#### [Provided text]

Mantia joined Shani Davis as the only U.S. men to earn individual medals at three different editions of the championships, taking bronze in the 1500m on the last day of the speed skating meet at the 2002 Olympic oval outside Salt Lake City.

Mantia won the mass start at the last two worlds in 2017 and 2019 (and finished fifth on Sunday, after the 1500m bronze).

Mantia clocked a personal best 1:42.16 in the fifth of 12 pairs of the 1500m. It held up until Nuis (1:41.66) and countryman Thomas Krol (1:41.73) in the last two pairs.

“Was starting to think that I’m so old that I can’t time trial anymore,” Mantia, a 34-year-old whose last 1500m personal best came in 2015, told media in Utah. “Maybe there’s a little bit of hope left.”

Mantia’s medal extended the U.S. streak of making the podium at every world championships this millennium — 16 straight. The single bronze is the smallest medal output since 2000.

Full results are here.

#### [Task requirements]
**A)** Copy the speed skating report from the words "Mantia joined Shani Davis as" through "Salt Lake City.", swapping "bronze" for "silver".
**B)** Write the next part of the speed skating report, picking up after its final sentence.

#### [Recorded information]
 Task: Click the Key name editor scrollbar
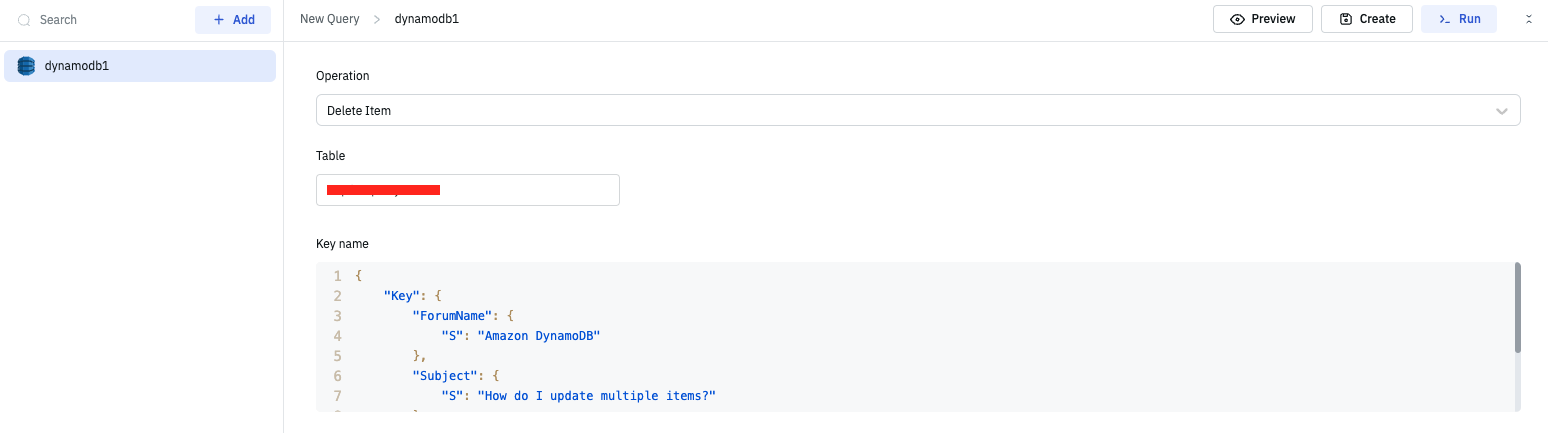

#### [Expected responses]
**A)**
Mantia joined Shani Davis as the only U.S. men to earn individual medals at three different editions of the championships, taking silver in the 1500m on the last day of the speed skating meet at the 2002 Olympic oval outside Salt Lake City.

**B)**
Wüst and Nuis gave the Dutch a sweep of the men’s and women’s 1500m titles, two years after they did the same at the PyeongChang Olympics. Bergsma, an Olympic and world 10,000m champion, earned his first global medal of any color — gold — in the 16-lap mass start.

The Netherlands failed to earn any golds on the first two days of the four-day competition. The dominant Dutch, who topped the medal standings at every Olympics and worlds dating to the 2002 Salt Lake City Winter Games, entered Sunday trailing Russia.

But Wüst began the day by clocking 1:50.92 to win the 1500m by .21 over Russian Yevgenia Lalenkova. American medal hope Brittany Bowe, the 2015 World champion who took bronze last year, finished 14th a day after taking eighth in her world-record 1000m distance.

Nuis and Krol went one-two in the men’s 1500m to tie Russia’s medal total. Then Irene Schouten took bronze in the women’s mass start to put the Netherlands ahead for good, followed by Bergsma’s capper.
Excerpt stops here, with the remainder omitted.